* MATERIALS PROVIDED *

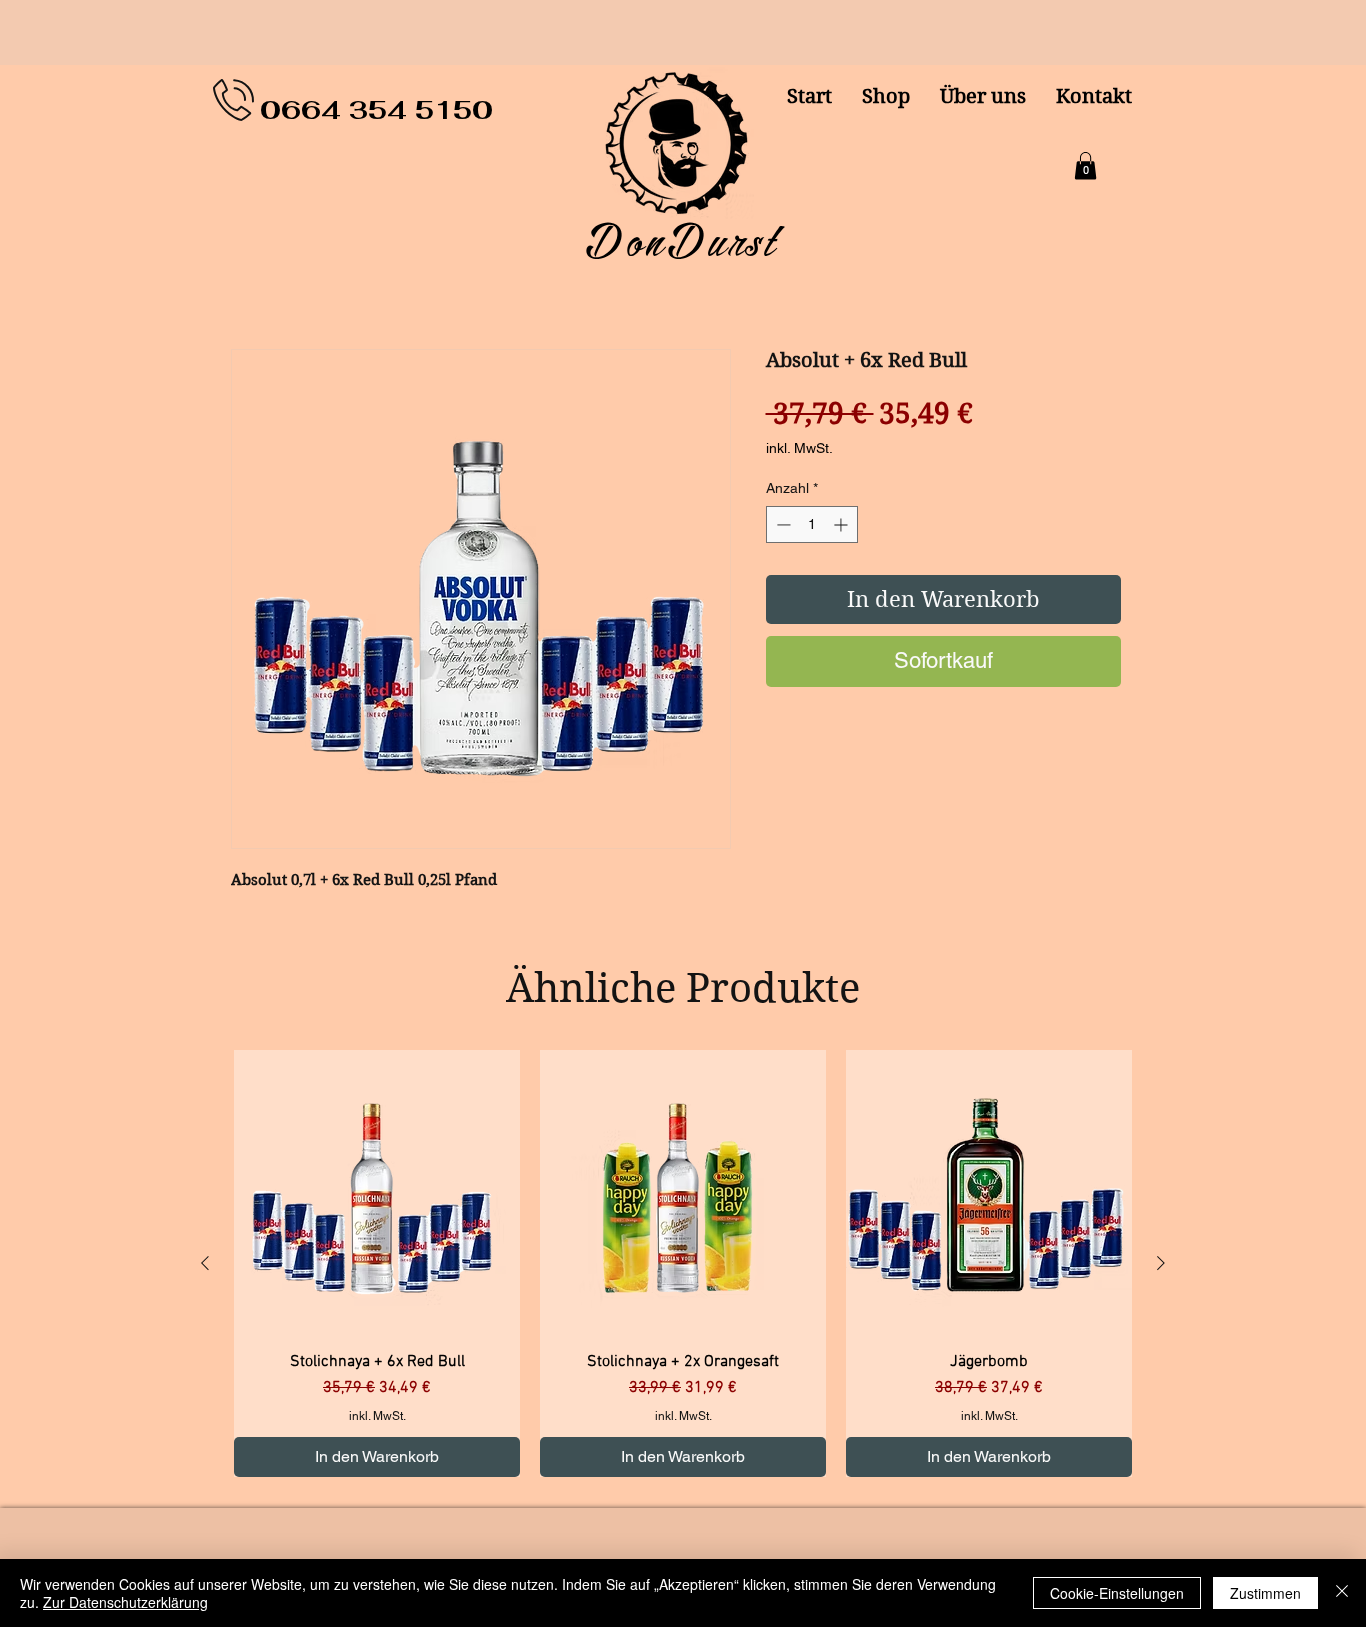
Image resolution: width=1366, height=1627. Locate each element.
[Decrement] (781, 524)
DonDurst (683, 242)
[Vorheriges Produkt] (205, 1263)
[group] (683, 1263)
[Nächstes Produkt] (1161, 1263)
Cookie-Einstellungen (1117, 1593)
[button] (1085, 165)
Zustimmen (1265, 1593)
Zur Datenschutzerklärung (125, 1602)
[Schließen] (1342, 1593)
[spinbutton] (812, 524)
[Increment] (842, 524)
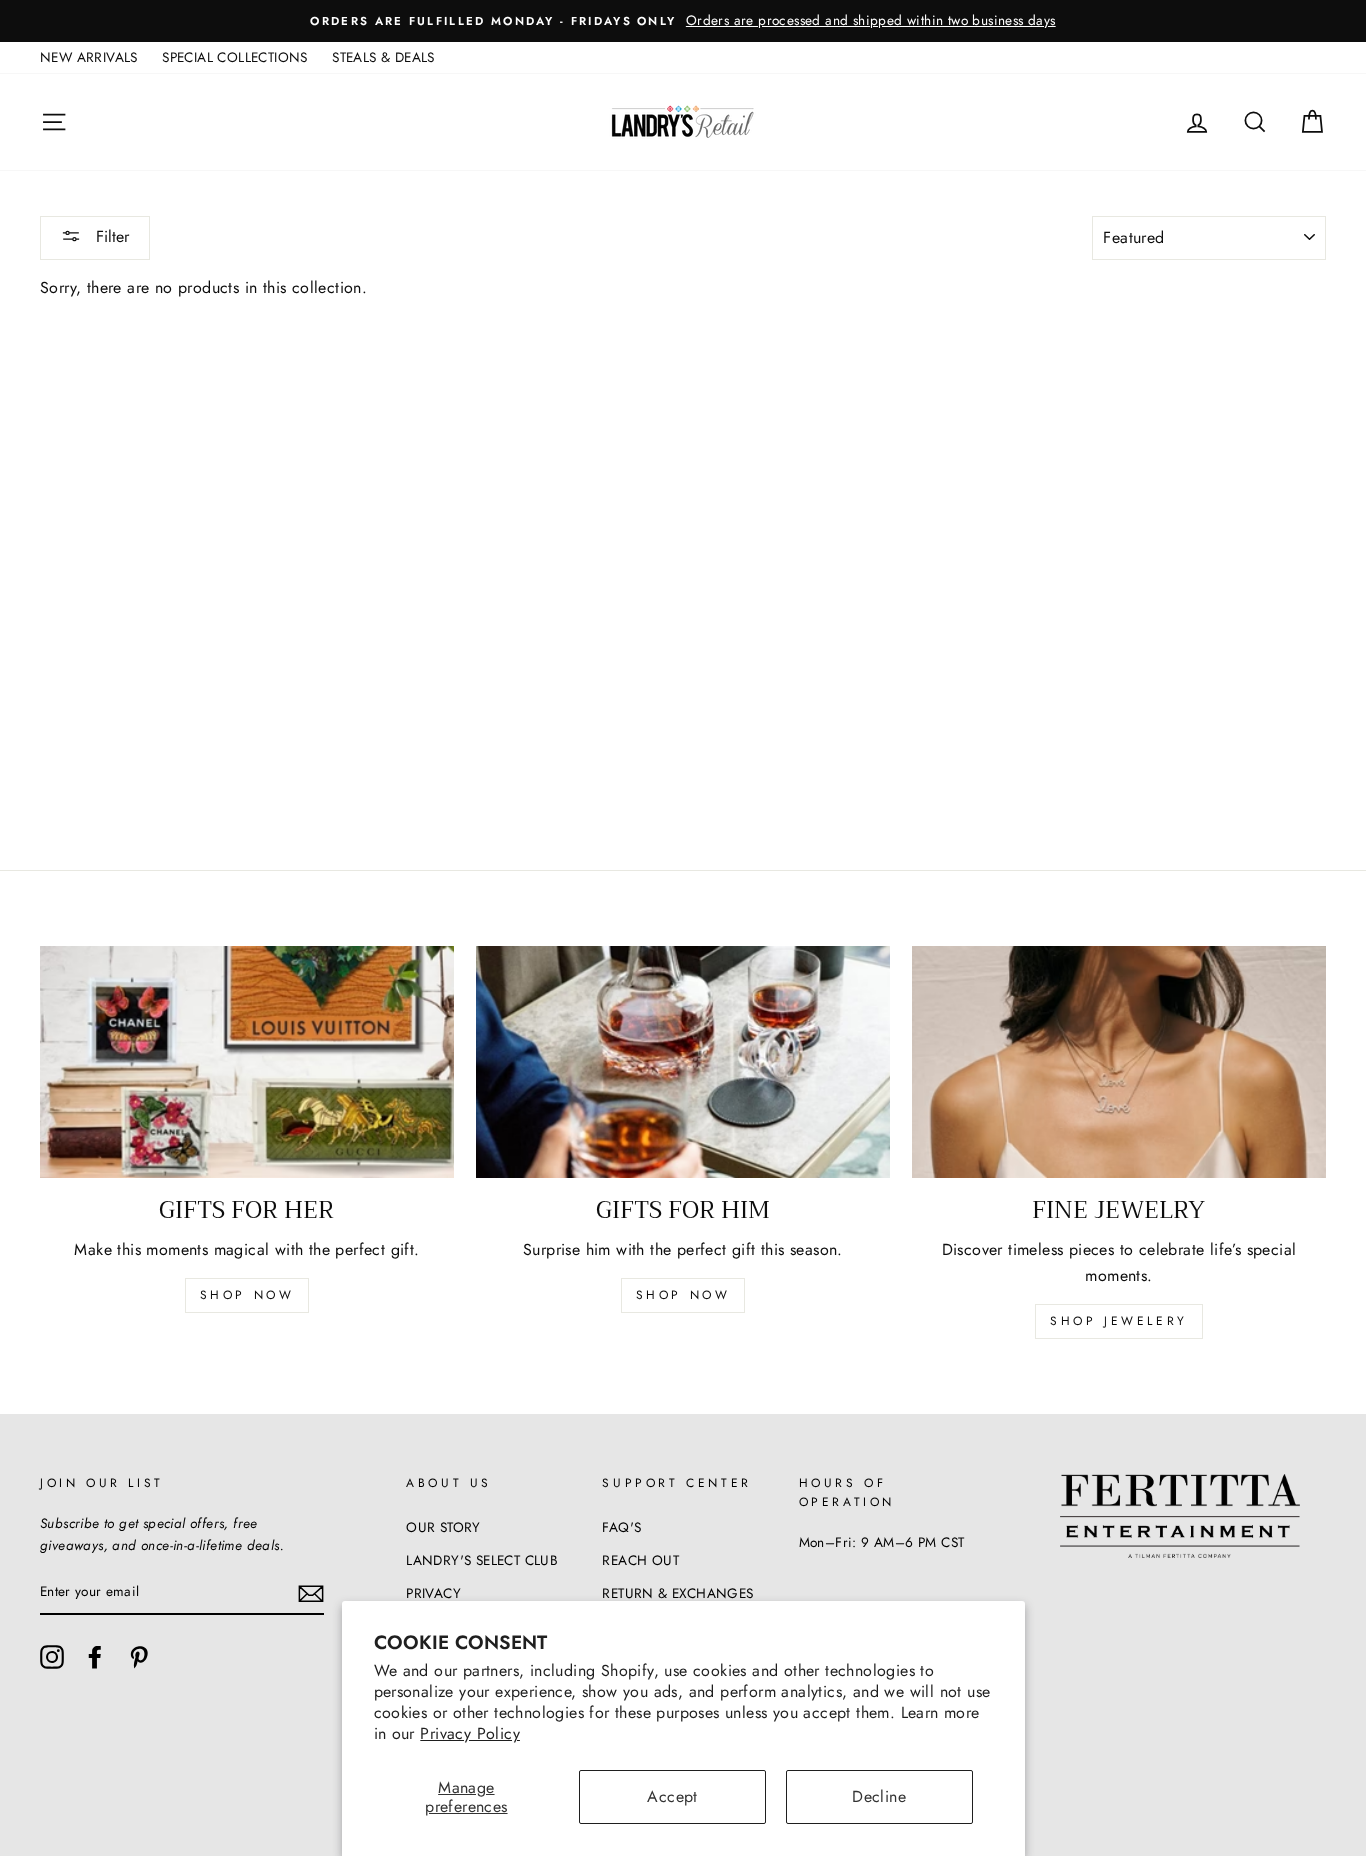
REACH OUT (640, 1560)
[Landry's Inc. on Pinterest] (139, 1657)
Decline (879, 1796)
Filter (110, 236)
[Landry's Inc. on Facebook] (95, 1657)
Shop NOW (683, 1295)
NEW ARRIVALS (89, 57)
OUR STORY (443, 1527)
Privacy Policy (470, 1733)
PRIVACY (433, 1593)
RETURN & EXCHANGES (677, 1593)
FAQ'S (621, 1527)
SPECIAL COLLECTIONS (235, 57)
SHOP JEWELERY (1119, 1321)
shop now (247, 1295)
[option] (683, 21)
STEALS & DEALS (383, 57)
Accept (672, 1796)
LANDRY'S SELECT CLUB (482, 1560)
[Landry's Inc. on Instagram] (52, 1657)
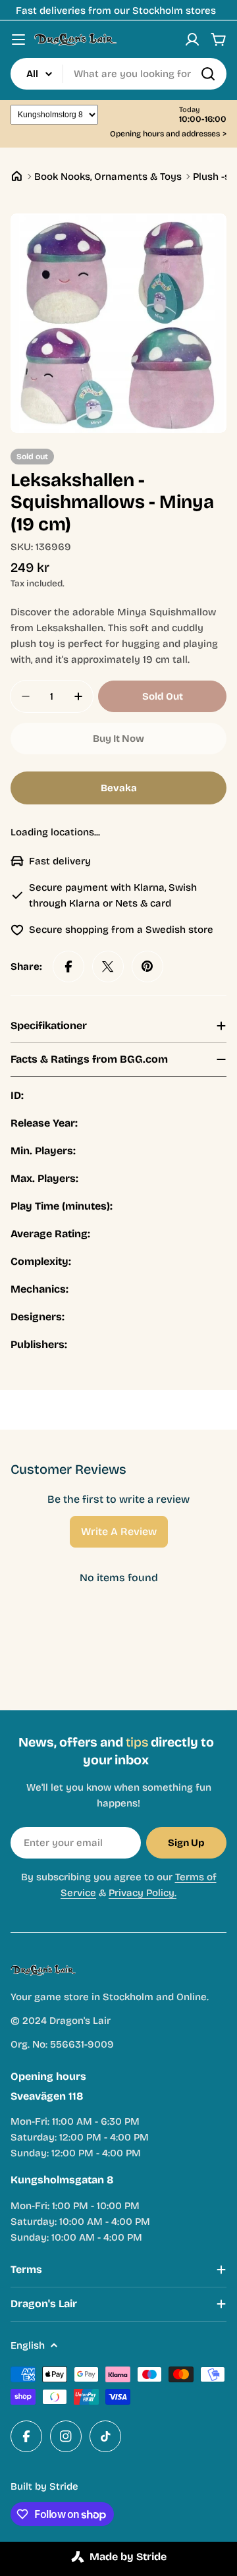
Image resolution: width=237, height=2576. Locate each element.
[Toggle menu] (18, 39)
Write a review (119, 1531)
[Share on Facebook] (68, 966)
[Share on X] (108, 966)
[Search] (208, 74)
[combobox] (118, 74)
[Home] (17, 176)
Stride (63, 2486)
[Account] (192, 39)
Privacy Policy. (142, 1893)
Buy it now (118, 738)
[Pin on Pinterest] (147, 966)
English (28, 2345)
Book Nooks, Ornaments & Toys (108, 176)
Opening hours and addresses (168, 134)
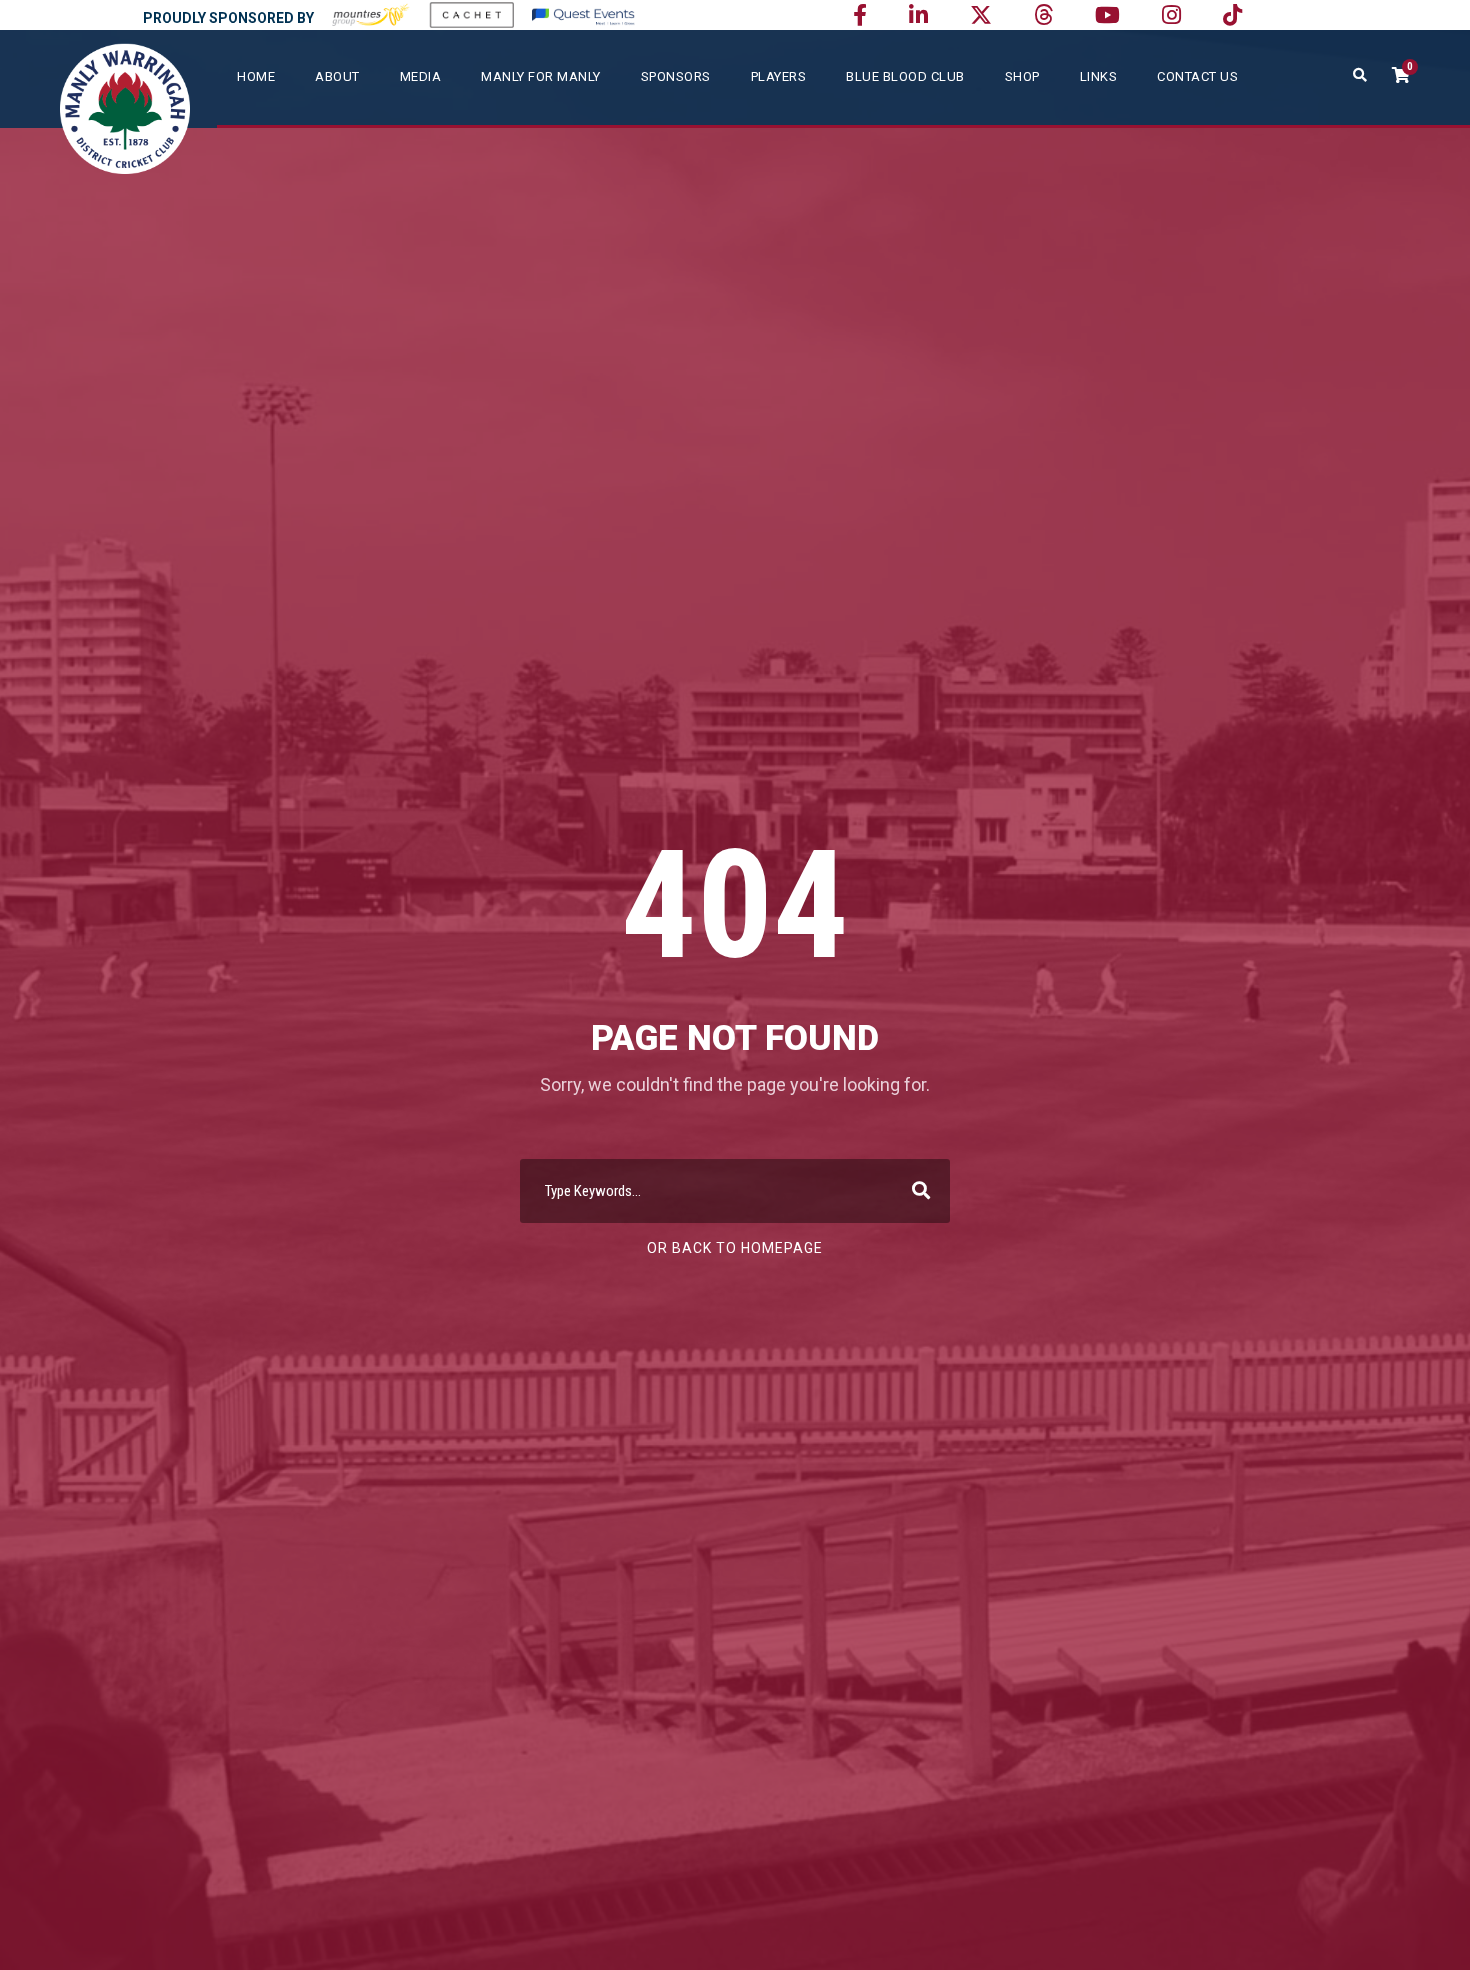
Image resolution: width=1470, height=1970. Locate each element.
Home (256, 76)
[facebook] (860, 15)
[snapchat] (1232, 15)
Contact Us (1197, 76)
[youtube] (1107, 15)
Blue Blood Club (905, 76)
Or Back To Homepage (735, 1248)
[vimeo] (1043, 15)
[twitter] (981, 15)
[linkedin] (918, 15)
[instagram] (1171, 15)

* ASSIGNED TASK *
Without including any picture, print all of the entries above exactly.

* RESULT OF THE TASK *
Image resolution: width=1366, height=1627. Locate each element.
[Decrement] (781, 524)
DonDurst (683, 242)
[Vorheriges Produkt] (205, 1263)
[group] (683, 1263)
[Nächstes Produkt] (1161, 1263)
Cookie-Einstellungen (1117, 1593)
[button] (1085, 165)
Zustimmen (1265, 1593)
Zur Datenschutzerklärung (125, 1602)
[Schließen] (1342, 1593)
[spinbutton] (812, 524)
[Increment] (842, 524)
REACH OUT (640, 1560)
[Landry's Inc. on Pinterest] (139, 1657)
Decline (879, 1796)
Filter (110, 236)
[Landry's Inc. on Facebook] (95, 1657)
Shop NOW (683, 1295)
NEW ARRIVALS (89, 57)
OUR STORY (443, 1527)
Privacy Policy (470, 1733)
PRIVACY (433, 1593)
RETURN & EXCHANGES (677, 1593)
FAQ'S (621, 1527)
SPECIAL COLLECTIONS (235, 57)
SHOP JEWELERY (1119, 1321)
shop now (247, 1295)
[option] (683, 21)
STEALS & DEALS (383, 57)
Accept (672, 1796)
LANDRY'S SELECT CLUB (482, 1560)
[Landry's Inc. on Instagram] (52, 1657)
Image resolution: width=237, height=2576. Locate each element.
[Toggle menu] (18, 39)
Write a review (119, 1531)
[Share on Facebook] (68, 966)
[Share on X] (108, 966)
[Search] (208, 74)
[combobox] (118, 74)
[Home] (17, 176)
Stride (63, 2486)
[Account] (192, 39)
Privacy Policy. (142, 1893)
Buy it now (118, 738)
[Pin on Pinterest] (147, 966)
English (28, 2345)
Book Nooks, Ornaments & Toys (108, 176)
Opening hours and addresses (168, 134)
Image resolution: width=1470, height=1970. Locate each element.
Home (256, 76)
[facebook] (860, 15)
[snapchat] (1232, 15)
Contact Us (1197, 76)
[youtube] (1107, 15)
Blue Blood Club (905, 76)
Or Back To Homepage (735, 1248)
[vimeo] (1043, 15)
[twitter] (981, 15)
[linkedin] (918, 15)
[instagram] (1171, 15)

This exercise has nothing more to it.